11 Eylül sonrası küresel ölçekte terörle mücadele seferberliğinin altından neler çıktı çok çarpıcı biçimde tanık olduk. Terörle mücadele ve ahlak dersi verenlerin bütün dünyaya terör yöntemleri ihraç ettiğini, bunu da yeni uluslararası gerçeklik olarak pazarladığını, bir çoğumuzun maalesef bu palavralara inandığını gördük. İşkence ve insanlık suçları bize terörle mücadele adı altında yutturuldu.
2003 Irak işgalinin çirkinlikleri sadece bu ülkedeki yüzbinlerce ölüm değildir. Tüm insanlık için en ahlaksız yöntemlerin normalleştirilmesidir. Bu ahlaksız işgal ardında sadece terör ve kaos bırakmıştır. IŞİD'i doğuran çevresel şartları ABD üretmiştir. Şimdi kalkıp bize, bu coğrafyada yaşayanlara yeni yalanlar, kendince gerçekler sunmasın. ABD ve malum koalisyonun bu bölgede hiçbir kredisi yoktur, hiçbir ahlaki değer taşımadıkları da tescillenmiştir.
IŞİD'İ DEĞİL IRAK'I CEHENNEM BEKLİYOR
Basit diplomatik yöntemlerle, kıvrak manevralarla çözülebilecek sorunları Anglo-Amerikan sağcı davranış bozukluğu ile çözmeye kalktığınızda ortada sadece enkaz ve felaket bırakırsınız. Son elli yıldır bu gerçek hiç değişmemiştir.
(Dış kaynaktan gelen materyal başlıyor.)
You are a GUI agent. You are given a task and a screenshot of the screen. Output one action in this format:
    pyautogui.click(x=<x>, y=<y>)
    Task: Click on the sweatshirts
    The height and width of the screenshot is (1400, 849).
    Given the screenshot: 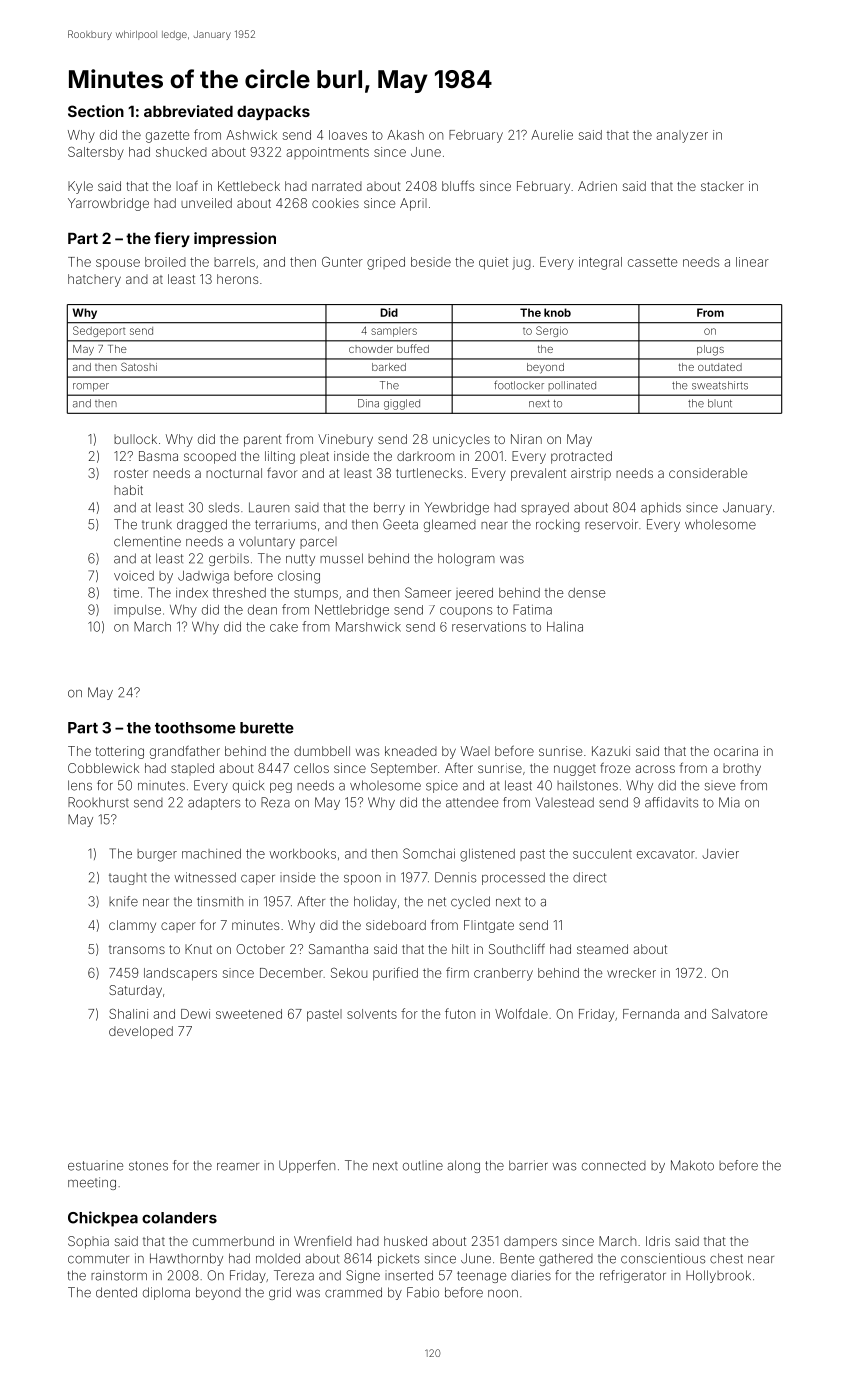 What is the action you would take?
    pyautogui.click(x=720, y=385)
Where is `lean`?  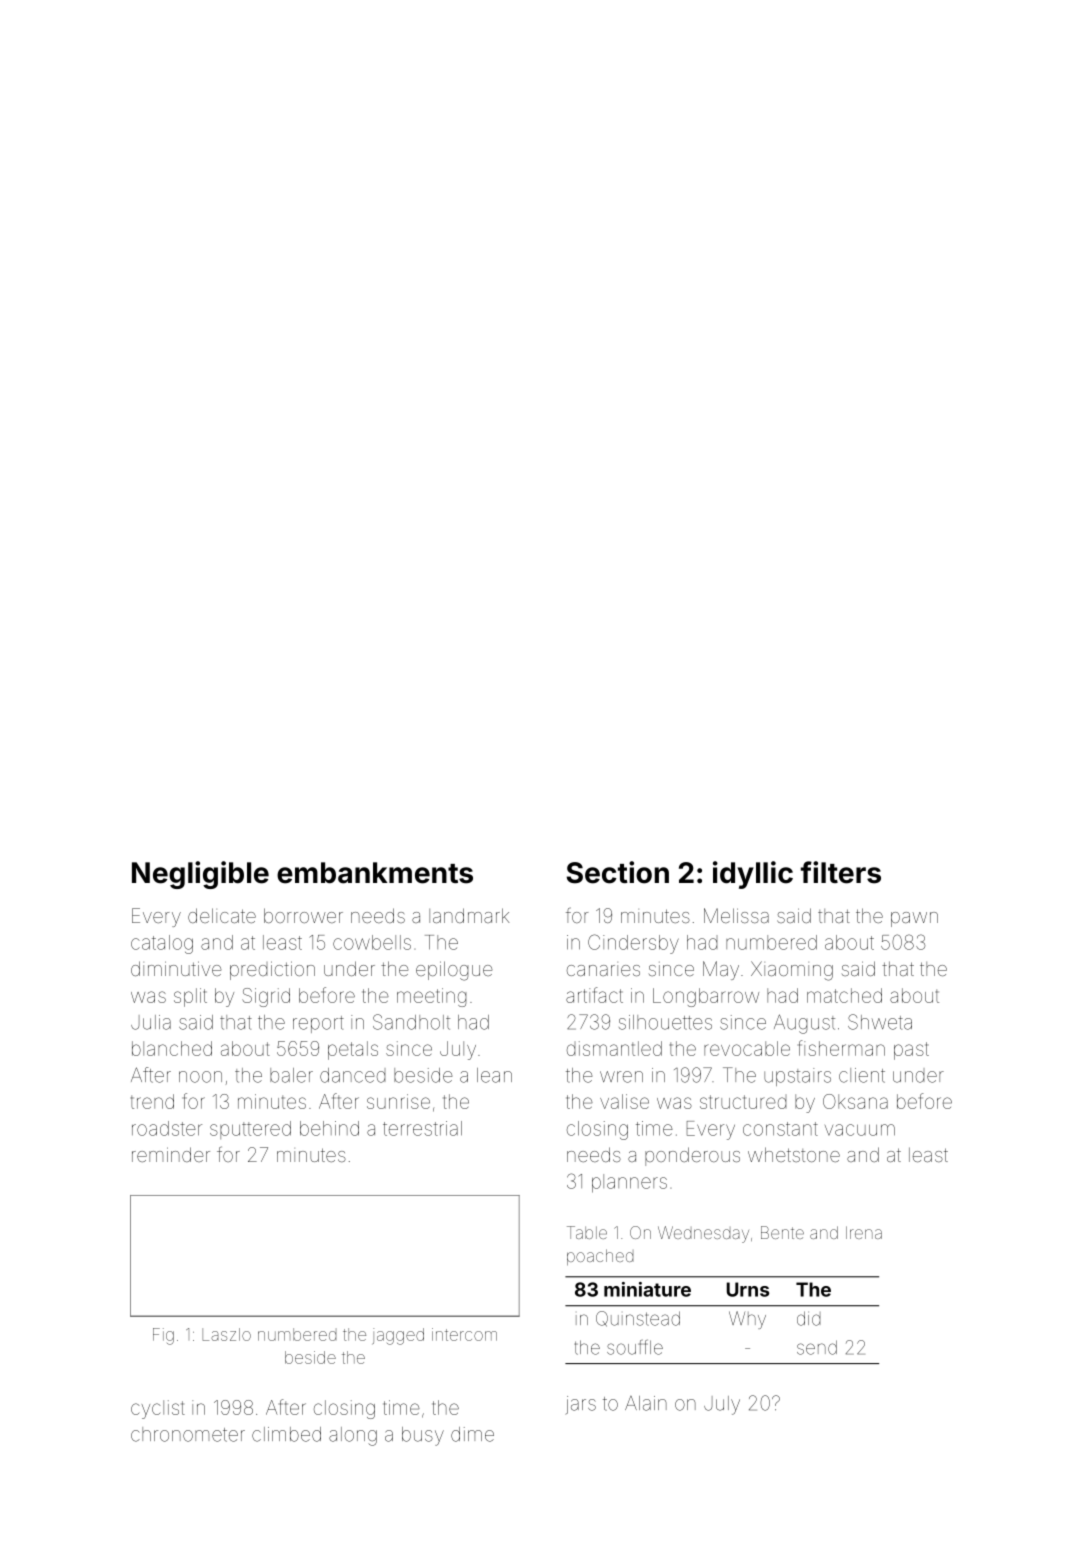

ABD başkanlarına kahramanlık hikayeleri yazma adına milletler kıyıma uğratılmış, ülkeler harabeye çevrilmiştir.
Obama'nın 'IŞİD'i cehenneme gönderme' stratejisi bundan hiç de farklı değildir. Belki IŞİD Cehenneme gitmeyecek ama Irak'ı cehennem gibi bir gelecek bekliyor. Irak ve Suriye'nin kaderi artık birleşmiştir ve İran sınırından Akdeniz kıyısına kadar uzanan bölge bu gidişle daha uzun süre huzur bulmayacaktır.
3. Irak Savaşı'nda ABD'nin liderliğinde oluşturulan koalisyona on Arap ülkesi destek veriyor. Bu destek üzerine tezler, düşünceler üretilemez ve bu destekle bir yere varılamaz. Bu ülkelerin kendi tercihleri ve inisiyatifleri olduğunu kimse iddia edemez. Onlara sadece rol verilir ve uygularlar. Bugüne kadar bölgeye yönelik ABD planlarından hiç birini sorguladıklarına şahit olmadık.
Ancak İran, Suudi Arabistan ve İsrail'in aynı paydada buluşması oldukça dikkat çekici. Görünüşte bu bir terörle mücadele ve erdemli bir davranış olarak kabul edilebilir. Bence hiç de öyle değil. İran ve İsrail'in özel gündemi burada ciddi biçimde örtüşüyor. Buna S. Arabistan'ın talimatla hareket etmesini de eklersek bu ortaklığın olmayan sırrı da çözülmüş olur.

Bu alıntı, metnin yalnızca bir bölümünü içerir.